Output the entries below without any alteration.

MATERIAL FOR THIS TASK -
════════════════════

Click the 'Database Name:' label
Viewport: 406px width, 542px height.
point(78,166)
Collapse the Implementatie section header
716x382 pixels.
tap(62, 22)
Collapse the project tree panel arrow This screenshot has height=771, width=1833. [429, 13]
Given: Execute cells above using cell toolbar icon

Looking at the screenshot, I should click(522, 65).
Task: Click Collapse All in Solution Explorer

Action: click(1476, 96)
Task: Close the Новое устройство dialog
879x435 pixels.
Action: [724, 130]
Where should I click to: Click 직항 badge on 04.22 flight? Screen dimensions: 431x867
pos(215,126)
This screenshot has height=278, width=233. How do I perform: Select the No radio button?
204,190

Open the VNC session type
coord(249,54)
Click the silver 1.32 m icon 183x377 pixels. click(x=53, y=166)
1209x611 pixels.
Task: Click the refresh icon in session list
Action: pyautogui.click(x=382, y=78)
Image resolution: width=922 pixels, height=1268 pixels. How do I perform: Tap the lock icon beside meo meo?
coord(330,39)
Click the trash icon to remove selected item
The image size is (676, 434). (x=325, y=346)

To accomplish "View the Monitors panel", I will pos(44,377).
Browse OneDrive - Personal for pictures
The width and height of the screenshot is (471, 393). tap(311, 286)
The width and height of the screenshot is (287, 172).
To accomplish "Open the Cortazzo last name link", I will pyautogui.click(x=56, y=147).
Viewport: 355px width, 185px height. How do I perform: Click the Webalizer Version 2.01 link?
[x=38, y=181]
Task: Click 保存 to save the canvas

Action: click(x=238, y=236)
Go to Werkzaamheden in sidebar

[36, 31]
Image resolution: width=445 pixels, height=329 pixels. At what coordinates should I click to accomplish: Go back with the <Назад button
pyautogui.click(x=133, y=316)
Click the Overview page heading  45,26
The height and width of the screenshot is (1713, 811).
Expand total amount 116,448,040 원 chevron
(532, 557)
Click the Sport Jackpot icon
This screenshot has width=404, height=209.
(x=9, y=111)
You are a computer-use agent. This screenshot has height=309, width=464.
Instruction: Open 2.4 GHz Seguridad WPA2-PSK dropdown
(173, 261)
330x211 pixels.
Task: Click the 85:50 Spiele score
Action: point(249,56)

════════════════════

SOLUTION TO THE EXERCISE -
Click the 'Database Name:' label
Viewport: 406px width, 542px height.
point(78,166)
Collapse the Implementatie section header
716x382 pixels.
tap(62, 22)
Collapse the project tree panel arrow This screenshot has height=771, width=1833. [429, 13]
Given: Execute cells above using cell toolbar icon

Looking at the screenshot, I should click(522, 65).
Task: Click Collapse All in Solution Explorer

Action: click(1476, 96)
Task: Close the Новое устройство dialog
879x435 pixels.
Action: [724, 130]
Where should I click to: Click 직항 badge on 04.22 flight? Screen dimensions: 431x867
pos(215,126)
This screenshot has height=278, width=233. How do I perform: Select the No radio button?
204,190

Open the VNC session type
coord(249,54)
Click the silver 1.32 m icon 183x377 pixels. click(x=53, y=166)
1209x611 pixels.
Task: Click the refresh icon in session list
Action: pyautogui.click(x=382, y=78)
Image resolution: width=922 pixels, height=1268 pixels. How do I perform: Tap the lock icon beside meo meo?
coord(330,39)
Click the trash icon to remove selected item
The image size is (676, 434). (x=325, y=346)

To accomplish "View the Monitors panel", I will pos(44,377).
Browse OneDrive - Personal for pictures
The width and height of the screenshot is (471, 393). tap(311, 286)
The width and height of the screenshot is (287, 172).
To accomplish "Open the Cortazzo last name link", I will pyautogui.click(x=56, y=147).
Viewport: 355px width, 185px height. How do I perform: Click the Webalizer Version 2.01 link?
[x=38, y=181]
Task: Click 保存 to save the canvas

Action: click(x=238, y=236)
Go to Werkzaamheden in sidebar

[36, 31]
Image resolution: width=445 pixels, height=329 pixels. At what coordinates should I click to accomplish: Go back with the <Назад button
pyautogui.click(x=133, y=316)
Click the Overview page heading  45,26
The height and width of the screenshot is (1713, 811).
Expand total amount 116,448,040 원 chevron
(532, 557)
Click the Sport Jackpot icon
This screenshot has width=404, height=209.
(x=9, y=111)
You are a computer-use agent. This screenshot has height=309, width=464.
Instruction: Open 2.4 GHz Seguridad WPA2-PSK dropdown
(173, 261)
330x211 pixels.
Task: Click the 85:50 Spiele score
Action: point(249,56)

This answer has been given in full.